Equally: "... would a collision with something really big, like the moon, or a dwarf planet, do it?"

As always, it depends on the speed and direction, as much as the mass. But if it happened, I suspect we'd have bigger problems to worry about than what out new orbit would be.

Or no problems at all.

Thanks for taking the time to answer. I think my curiosity has been satisfied. I did a bit of reading after posting the question here and it seems to me that the simplest way to move the planet out of its orbit would be to pull it by having something really large pass by it, rather than hit it directly with something very large. If I understand correctly, that seems to be the way that scientists think that rogue planets leave their solar systems and wander around. Collisions with large bodies seem to either result in moons being formed or planets breaking up completely?, so it seems that a collision is not a "safe" method to move the planet.

I'm not sure about mantaining the new orbit, rather than falling back towards the sun, as per your comment, but I'm guessing that if the Earth was pulled away from the sun by something as large as another star then it would just start falling towards that other star.

Anyway to be honest I didn't need an exact calculation, more a general intuition. But thanks for the offer :)

> "I'm not sure about maintaining the new orbit ..."

OK, so you give it a boost. Assuming you've boosting along the orbital path, it's now travelling exactly in the same direction as it was, but faster. Its new path is an ellipse that rises to a higher peak (aphelion), slowing as it goes, but when it gets there it has lost a lot of speed.

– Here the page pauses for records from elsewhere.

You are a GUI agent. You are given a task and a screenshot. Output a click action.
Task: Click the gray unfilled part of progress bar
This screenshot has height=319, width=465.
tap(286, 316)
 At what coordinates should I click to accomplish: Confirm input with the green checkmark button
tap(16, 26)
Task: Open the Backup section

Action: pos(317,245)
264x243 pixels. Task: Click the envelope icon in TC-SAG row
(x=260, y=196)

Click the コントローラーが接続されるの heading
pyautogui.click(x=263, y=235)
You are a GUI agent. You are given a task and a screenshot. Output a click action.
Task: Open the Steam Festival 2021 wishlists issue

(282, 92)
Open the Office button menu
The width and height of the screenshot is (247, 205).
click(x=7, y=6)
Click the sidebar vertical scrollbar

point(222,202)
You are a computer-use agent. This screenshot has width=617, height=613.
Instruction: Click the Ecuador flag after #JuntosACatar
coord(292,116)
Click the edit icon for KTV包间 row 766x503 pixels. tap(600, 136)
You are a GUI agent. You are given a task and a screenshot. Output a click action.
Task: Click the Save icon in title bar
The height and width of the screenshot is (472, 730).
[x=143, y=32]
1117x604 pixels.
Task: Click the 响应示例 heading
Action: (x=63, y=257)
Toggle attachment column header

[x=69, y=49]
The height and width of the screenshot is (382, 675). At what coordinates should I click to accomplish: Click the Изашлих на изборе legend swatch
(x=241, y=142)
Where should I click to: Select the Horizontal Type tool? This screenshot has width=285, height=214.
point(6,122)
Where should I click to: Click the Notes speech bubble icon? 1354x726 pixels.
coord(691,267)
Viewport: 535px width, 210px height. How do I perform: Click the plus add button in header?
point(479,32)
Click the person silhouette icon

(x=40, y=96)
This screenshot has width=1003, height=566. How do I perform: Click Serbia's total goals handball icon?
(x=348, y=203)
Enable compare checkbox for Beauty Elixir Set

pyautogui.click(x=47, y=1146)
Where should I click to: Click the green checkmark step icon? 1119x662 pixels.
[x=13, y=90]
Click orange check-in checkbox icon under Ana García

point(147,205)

And in fact, it now doesn't have enough speed for that new, higher orbit (even though the speed for that orbit is less than the original), and because it's an ellipse that passes through that original position, it will not stay at this higher altitude, but will trace the second half of the ellipse back to the original position.

The magic term is "Hohmann Transfer":

https://en.wikipedia.org/wiki/Hohmann_transfer_orbit

Again, let me know if you want more, but I see others have made similar offers so I won't be offended if you don't ask.

You have to add velocity to the earth along it's orbit to raise it.

Would the moon do it: Size does not matter (despite what my ex may tell you). You can accelerate a bowling ball by throwing a tennis ball at it hard enough. You can do the same with the earth and moon if you throw it hard enough.

Lets give it a whack to increase perihelios by 0.89M km so that we average 150M km and a more circular orbit. We'll need a velocity increase of about 0.33 km/s. If we assume that it's an inelastic collision we'd need to throw the moon at the earth at about 27km/s.

It's popular to measure energy in comparison to nuclear weapons. That is about 10E14 times the energy of the most powerful nuclear bomb ever designed.

You should dobule check my calculations before sending out RFQ for your doomsday device. If you just send this out to a contractor you will run the risk of looking silly to people who know what they're doing.

Isn't there a danger that the Earth will just break up instead of accelerating it if you hit it with a very large mass moving at a very great speed?
Yes. The good news is that most of the mass will probably not reach escape velocity and eventually gravity will do the job of pulling it together.
Here is a relevant paper which may answer some of your questions: https://arxiv.org/abs/astro-ph/0102126

I've been slowly writing a paper about how to move planets by using repeated gravitational assists from masses moving in orbits which repeatedly cycle between inner and outer planets, conveying momentum from one planet to another. Unfortunately, I just don't have time to finish it right now. Feel free to email me if you want to discuss this stuff in more depth.

Very intersting, thanks. This could make a great sci-fi story, btw.
There is a Chinese science fiction movie that is about this (although instead of slightly shifting the earth’s orbit, they make earth a spaceship itself) called The Wandering Earth. I believe it is on Netflix. The subtitles for the theatrical release were not the best I’ve ever seen but it was a fun movie.